L2/03-139

Recommendations for POSIX-Style Properties

Latest Version:	http://oss.software.ibm.com/cvs/icu/~checkout~/icuhtml/design/posix_classes.html
Previous Versions:	http://oss.software.ibm.com/cvs/icu/icuhtml/design/
Last updated:	2003-04-29, MED

The POSIX-style property names are are not well specified, and don't really map well to the broader types of characters available in Unicode/10646. For example, there is no provision for titlecase, nor for a distinction between symbols and punctuation. The Posix categories aren't really set up to make distinctions among combining marks, nor many of the other Unicode Properties.

**Characters Mnemonics**
HT	U+0009 <CHARACTER TABULATION>
LF	U+000A <LINE FEED>
VT	U+000B <LINE TABULATION>
FF	U+000C <FORM FEED>
CR	U+000D <CARRIAGE RETURN>
IS4	U+001C <INFORMATION SEPARATOR FOUR>
IS3	U+001D <INFORMATION SEPARATOR THREE>
IS2	U+001E <INFORMATION SEPARATOR TWO>
IS1	U+001F <INFORMATION SEPARATOR ONE>
SP	U+0020 SPACE
LL	U+005F (_) LOW LINE
NEL	U+0085 <NEXT LINE>
ZWSP	U+200B ZERO WIDTH SPACE

However, many programs use the POSIX-style properties, so for compatibility it is best to come up with uniform set of recommendations for how they should be interpreted in a Unicode context. This also relates to Java, since many of the methods on Character ultimately derive from trying to match some of the POSIX categories.

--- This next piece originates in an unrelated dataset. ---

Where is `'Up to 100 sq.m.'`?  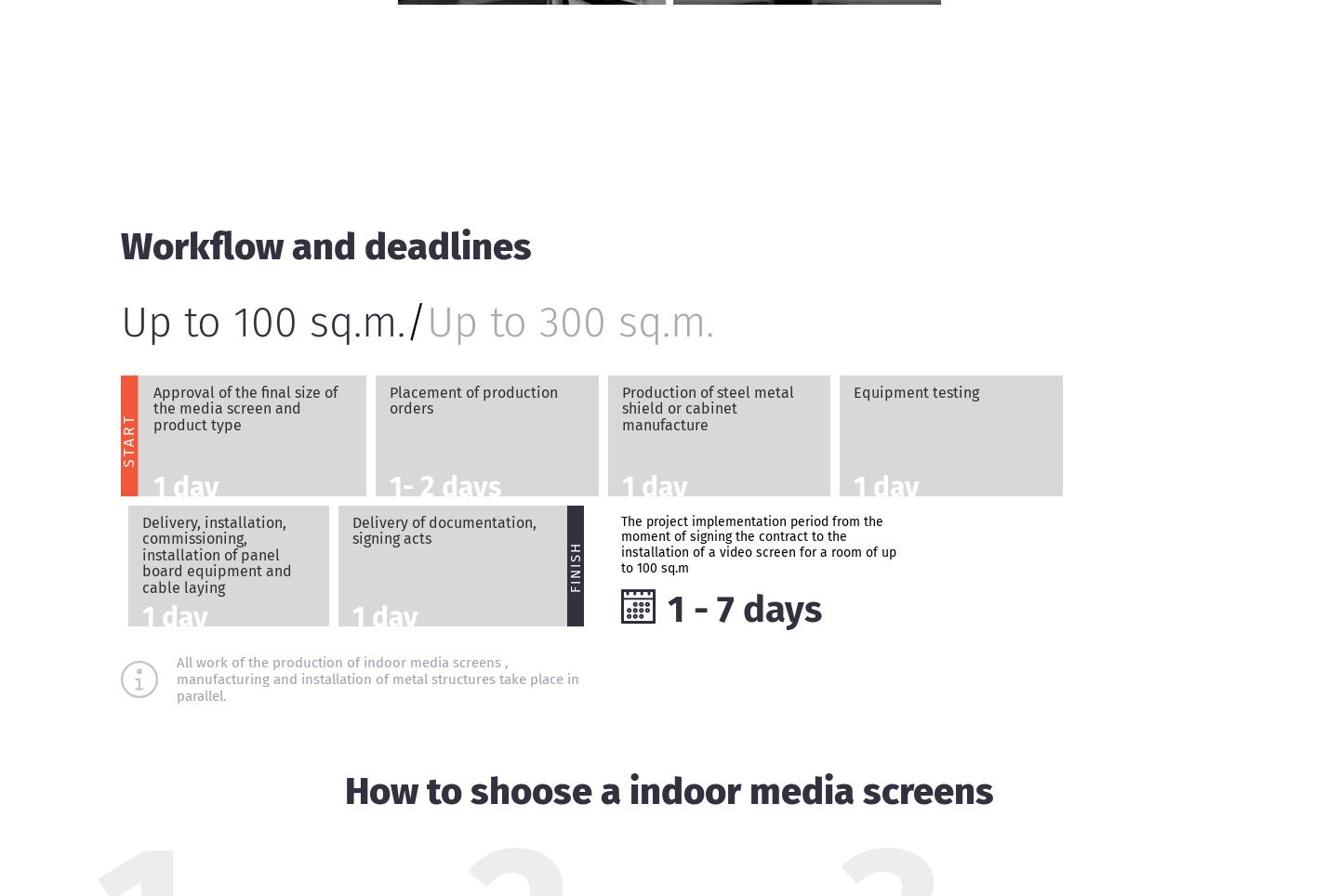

The following compares current Perl, ICU, Java, Windows, and the POSIX spec, and tries to derive a recommendation for the best definition, given the way people use the properties in practice. Note that these are only current snapshots, since those environments may change their definitions, especially as they upgrade beyond Unicode 3.x.

Open Issues:

The main open issues are:

Alphabetic also does not include the following, which TR 14652 does in alpha. This is not a formal requirement, but certainly the first two should be in alpha (also in Alphabetic!):
1. U+309B # (゛) KATAKANA-HIRAGANA VOICED SOUND MARK
2. U+309C # (゜) KATAKANA-HIRAGANA SEMI-VOICED SOUND MARK
3. U+30FB # (・) KATAKANA MIDDLE DOT
ZWSP, while a Z character, is for line break control and is not included in Whitespace. However, the fact that it is still in Z is very misleading. The recommendation is to change the General_Category to Cf to accurately reflect its status.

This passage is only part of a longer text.